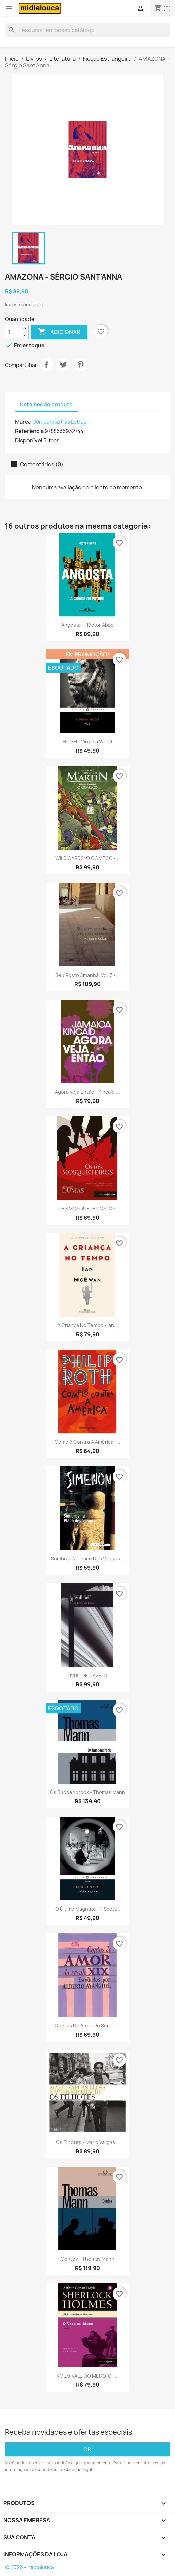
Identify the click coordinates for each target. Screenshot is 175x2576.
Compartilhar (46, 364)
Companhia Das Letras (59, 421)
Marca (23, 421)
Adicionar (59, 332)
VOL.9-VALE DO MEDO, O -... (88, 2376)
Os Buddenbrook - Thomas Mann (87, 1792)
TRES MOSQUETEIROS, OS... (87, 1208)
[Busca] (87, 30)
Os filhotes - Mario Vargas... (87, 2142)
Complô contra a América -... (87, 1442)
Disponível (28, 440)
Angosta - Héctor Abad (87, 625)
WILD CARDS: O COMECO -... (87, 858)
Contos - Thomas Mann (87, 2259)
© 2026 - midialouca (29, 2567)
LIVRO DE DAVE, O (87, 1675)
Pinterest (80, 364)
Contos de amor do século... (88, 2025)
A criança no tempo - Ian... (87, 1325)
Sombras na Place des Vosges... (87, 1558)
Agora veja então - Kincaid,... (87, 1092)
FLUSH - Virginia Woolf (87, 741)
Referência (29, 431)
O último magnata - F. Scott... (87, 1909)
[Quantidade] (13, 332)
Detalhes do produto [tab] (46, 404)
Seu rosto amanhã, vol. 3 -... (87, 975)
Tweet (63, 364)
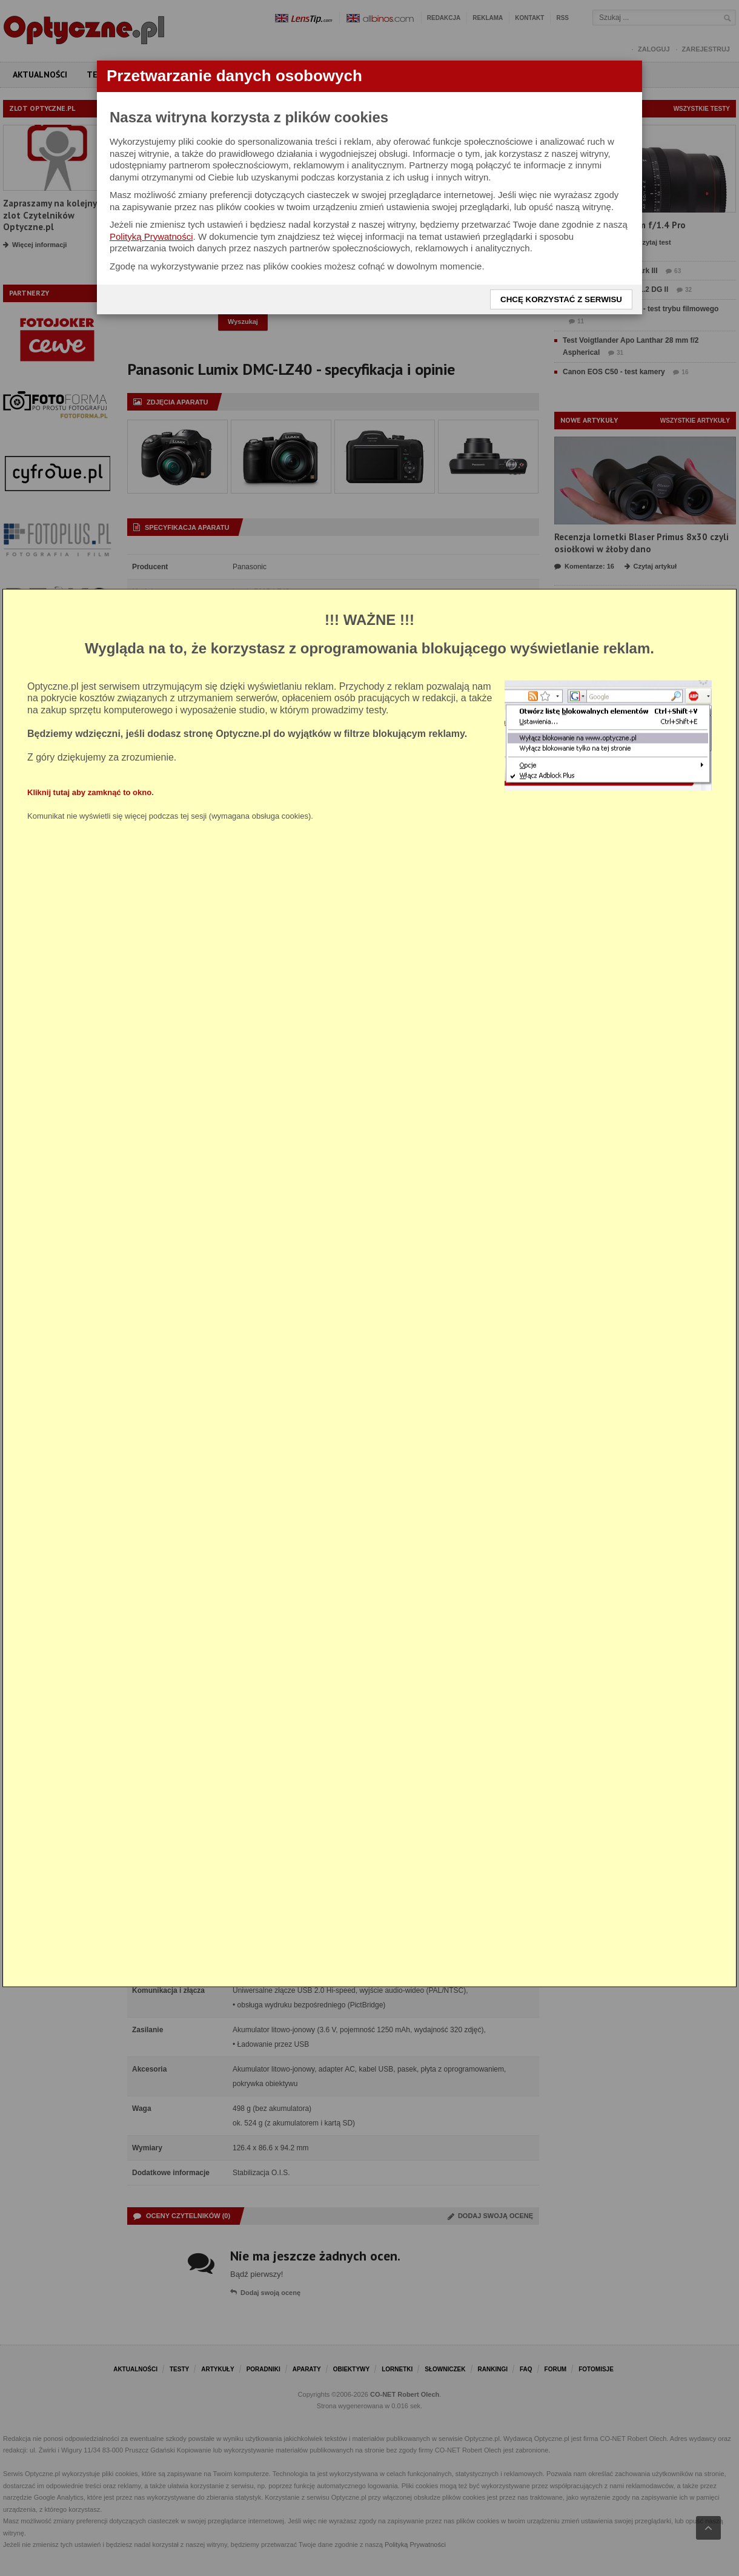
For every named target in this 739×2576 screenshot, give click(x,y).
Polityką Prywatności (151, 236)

****************

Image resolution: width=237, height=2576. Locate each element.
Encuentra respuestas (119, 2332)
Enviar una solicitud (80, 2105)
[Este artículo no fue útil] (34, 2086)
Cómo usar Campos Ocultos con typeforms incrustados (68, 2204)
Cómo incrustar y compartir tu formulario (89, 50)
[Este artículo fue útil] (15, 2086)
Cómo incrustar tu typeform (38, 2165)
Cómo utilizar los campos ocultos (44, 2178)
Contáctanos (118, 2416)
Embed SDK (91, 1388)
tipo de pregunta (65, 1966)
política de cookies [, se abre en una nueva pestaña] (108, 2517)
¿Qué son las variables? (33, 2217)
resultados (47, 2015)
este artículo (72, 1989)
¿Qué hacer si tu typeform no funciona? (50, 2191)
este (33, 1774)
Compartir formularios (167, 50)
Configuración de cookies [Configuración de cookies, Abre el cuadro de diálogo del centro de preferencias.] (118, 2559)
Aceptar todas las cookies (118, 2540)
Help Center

****************

From the entries above, select each line that contains the string "target" and copy those lines.

Identify the click coordinates for each target. Screenshot is 175x2576.
For every named target in this 739×2576 screenshot, give click(x,y).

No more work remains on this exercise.